BA Flight 149 2 Aug 1990 pre 1st Gulf War were you on it?

#1
I gather that there is soon to be a documentary on the fate of BA flight149 which landed in Kuwait on the day that Soddim Insane's charming chaps invaded.

There is a theory that the plane's departure was delayed so that a coach party from 'Hereford' could get on it. Were you in the coach party? How well armed were you?

This team disappeared when the aircraft landed at Kuwait airport. They were not taken hostage by Soddim and his cohorts but all the others were. It is suggested tht this coach party all got off the back set of stairs whilst the Iraquis were lookin the other way.

I just wondered if anyone could remember anything of that dark day in August 1990
 

Legs

ADC
Book Reviewer
#2
If 'They' were there - Do you really think 'They' are going to tell you?
 
#3
Yeah, I was there.

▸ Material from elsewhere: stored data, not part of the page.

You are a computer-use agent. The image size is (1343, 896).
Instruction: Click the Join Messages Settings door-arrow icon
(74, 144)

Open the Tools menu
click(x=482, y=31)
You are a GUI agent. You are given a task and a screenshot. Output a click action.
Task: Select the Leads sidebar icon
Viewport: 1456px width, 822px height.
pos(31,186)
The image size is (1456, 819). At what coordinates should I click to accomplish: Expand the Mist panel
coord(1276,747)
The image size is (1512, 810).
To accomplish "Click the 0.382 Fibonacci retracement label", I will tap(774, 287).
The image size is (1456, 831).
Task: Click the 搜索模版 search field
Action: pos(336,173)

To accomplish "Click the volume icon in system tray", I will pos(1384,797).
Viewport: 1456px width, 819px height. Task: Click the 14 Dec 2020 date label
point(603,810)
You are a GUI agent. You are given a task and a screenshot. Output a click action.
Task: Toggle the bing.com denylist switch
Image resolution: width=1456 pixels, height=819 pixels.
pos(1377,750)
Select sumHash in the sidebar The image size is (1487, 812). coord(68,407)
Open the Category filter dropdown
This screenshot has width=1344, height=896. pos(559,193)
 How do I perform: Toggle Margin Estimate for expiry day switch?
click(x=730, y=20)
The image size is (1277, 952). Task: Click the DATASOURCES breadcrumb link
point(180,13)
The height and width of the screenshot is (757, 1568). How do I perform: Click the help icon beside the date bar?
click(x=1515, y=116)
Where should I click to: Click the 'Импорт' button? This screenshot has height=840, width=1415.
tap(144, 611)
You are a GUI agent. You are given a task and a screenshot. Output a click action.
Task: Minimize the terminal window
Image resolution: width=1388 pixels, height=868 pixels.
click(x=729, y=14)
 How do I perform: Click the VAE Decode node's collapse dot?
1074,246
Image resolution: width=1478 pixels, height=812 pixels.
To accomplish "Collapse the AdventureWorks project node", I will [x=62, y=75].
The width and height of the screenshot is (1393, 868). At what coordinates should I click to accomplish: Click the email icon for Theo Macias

In those rosy pre-911 days I managed to board the aircraft with an MP55K on a lanyard under my left armpit, a SIG 229 down my trollies, an Arkansas toad stabber down one sock, a Derringer down the other, a beavertail sap up one sleeve, a length of 1 1/2" galvanised pipe filled with lead shot up the other, and six fathoms of motorcycle chain terminated with a morning star wrapped around my midriff.
Scary op, scary days...
 
#4
Well, I did see what was left of it at ENDEX. Seem to remember that some of its components later turned up on the international aviation spare parts market.
 
#5
Ah, 49 PARA's finest hour...
 
#6
hackle said:
Well, I did see what was left of it at ENDEX. Seem to remember that some of its components later turned up on the international aviation spare parts market.
i can confirm that i work for ba and we had a 747 oven come in as a spare part, and when we looked up its history, it was from the plane that they had blown up in the desert.
 
#7
We all saw it at endex. The discussion is whether it was delayed to get a team into Kuwait. The people on the plane had a pretty difficult time with most losing their jobs (hardly surprising as they did not turn up until about Christmas and at least 1 actually committing suicide because they had lost everything. Its a long time ago now but it would be interesting if anyone had any news.
 

the_boy_syrup

LE
Book Reviewer
#8
Resurgam said:
We all saw it at endex. The discussion is whether it was delayed to get a team into Kuwait. The people on the plane had a pretty difficult time with most losing their jobs (hardly surprising as they did not turn up until about Christmas and at least 1 actually committing suicide because they had lost everything. Its a long time ago now but it would be interesting if anyone had any news.
I was there as part of 49 Para's ultimate force
We flew all the way in the wheel bays of the aircraft and dropped out once the wheels came down (no parachute low level insertion fell out over Doha and bounced into Kuwait city)
There our adventures began
Henno our squad leader and commander of alll UKSF took charge first thing we did was eat (he hasn't maintained that figure by scrimping on the rations)
This was a real problem the RAF Police took our Knives and forks off us at South Cerney but luckily Henno's pie warmer and MK1 George Formby grill still worked
Full of scoff (soup, Pie, chips, peas, bread and butter, powdered water finished off with chocy pudding and custard ) we slept late
Disaster a goat herder found us luckily the female member Becca of the troop was naked (again!!) so this took his attention
Henno slotted him with the George Formby and a funny quip
Taff took the goats away shouting they were fukced
Our ex para adopted his 1000000000 yard stare then we realised he was short sighted thats why he couldn't see the oncoming division the squinting tw4t
Run shouted Henno and off he waddled carrying enough arrse for 6 men becca saw her chance and got her baps out Chris ran back for his superman pack lunch box a gift from his mum.
Whilst waiting for a taxi at the local rank Chris decided to walk home its only a couple of miles mate he shouted as off he went smiting choggies with his lunch box
Henno found a taxi and off we went regailing us with tales of his London pub snooker halls and garages that he owned and how him and his dogger of a bruv ruled Londaaaan
Once again it all went Pete Tong mistaking our cries of Barnsley for Baghdad the taxi driver dropped us in completely the wrong place and then moaned about his tip
We were so Fukced it meant Christmas leave was cancelled again
We were jailed with some crab aircrew who couldn't belive the conditions they were asked to live in
I almost went out of my mind hearing the screams of waiter waiter room service please
We were released after the war summer 2000
Henno is still in
becca became a glamour model and PTI
Chris got home in 2003 after a long wait for a tri star at Akrotiri
 
#9
Surely if them had been on the flight would have seen the book by now.I
know they all signed a contract ,but,considering the cash that would be thrown
their way surely if the story was true someone would have blabed.
 
#10
You have a point. They may however be the ones that did not blab. Perhaps they were A10.

I was just asking as I know that something is going to be aired next week and wondered if anyone had any ideas.

You are right sometimes it is just bloody bad luck.
 
#13
Dunno why you're asking to be honest.....

We all know Pte Mike Golden was first in and last out!